The material could be grafted onto prosthetic limbs to restore temperature sensing in amputees. It could also be applied to first-aid bandages to alert health professionals of a temperature increase—a sign of infection—in wounds.
A paper about the new material will be published in Science Roboticson February 1.
While fabricating synthetic woods in a petri dish, a team led by Caltech’s Chiara Daraio created a material that exhibited an electrical response to temperature changes in the lab. It turned out that the component responsible for the temperature sensitivity was pectin, a long-chain molecule present in plant cell walls.
“Pectin is widely used in the food industry as a jellifying agent; it’s what you use to make jam. So it’s easy to obtain and also very cheap,” says Daraio, professor of mechanical engineering and applied physics in the Division of Engineering and Applied Science.

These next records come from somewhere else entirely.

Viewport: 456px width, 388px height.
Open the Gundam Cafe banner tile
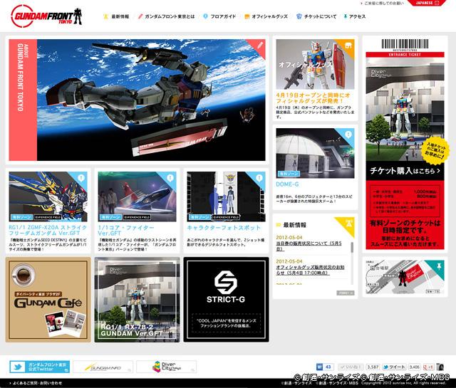click(48, 299)
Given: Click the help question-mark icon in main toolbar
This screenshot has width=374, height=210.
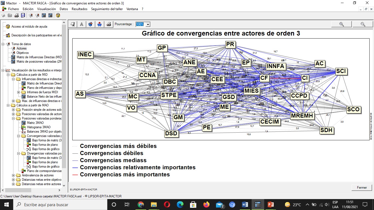Looking at the screenshot, I should click(58, 15).
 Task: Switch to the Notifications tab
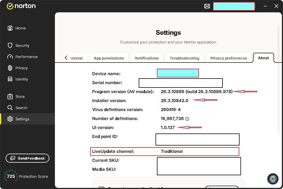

Intrigued, the team shifted its attention to pectin and ultimately created a thin, transparent flexible film of pectin and water, which can be as little as 20 micrometers thick (equivalent to the diameter of a human hair). Pectin molecules in the film have a weakly bonded double-strand structure that contains calcium ions. As temperature increases, these bonds break down and the double strands “unzip,” releasing the positively charged calcium ions.
Either the increased concentration of free calcium ions or their increased mobility (likely both, the researchers speculate) results in a decrease in the electrical resistance throughout the material, which can be detected with a multimeter connected to electrodes embedded in the film.
The film senses temperature using a mechanism similar—but not identical—to the pit organs in vipers, which allow the snakes to sense warm prey in the dark by detecting radiated heat. In those organs, ion channels in the cell membrane of sensory nerve fibers expand as temperature increases. This dilation allows calcium ions to flow, triggering electrical impulses.
Existing electronic skins can sense temperature changes of less than a tenth of a degree Celsius across a 5-degree temperature range. The new skin can sense changes that are an order of magnitude smaller and have a responsivity that is two orders of magnitude larger than those of other electronic skins over a 45-degree temperature range.
So far, the skin is capable of detecting these tiny changes across a range of temperatures roughly between 5 to 50 degrees Celsius (about 41 to 158 degrees Fahrenheit), which is useful for robotics and biomedical applications. Next, Daraio’s team would like to boost that up to 90 degrees Celsius (194 degrees Fahrenheit). This would make pectin sensors useful for industrial applications, such as thermal sensors in consumer electronics or robotic skins to augment human-robot interactions. To do so, they will need to change the fabrication process they now use to create the material, as that process leads to the presence of water—which tends to bubble or evaporate at high temperatures.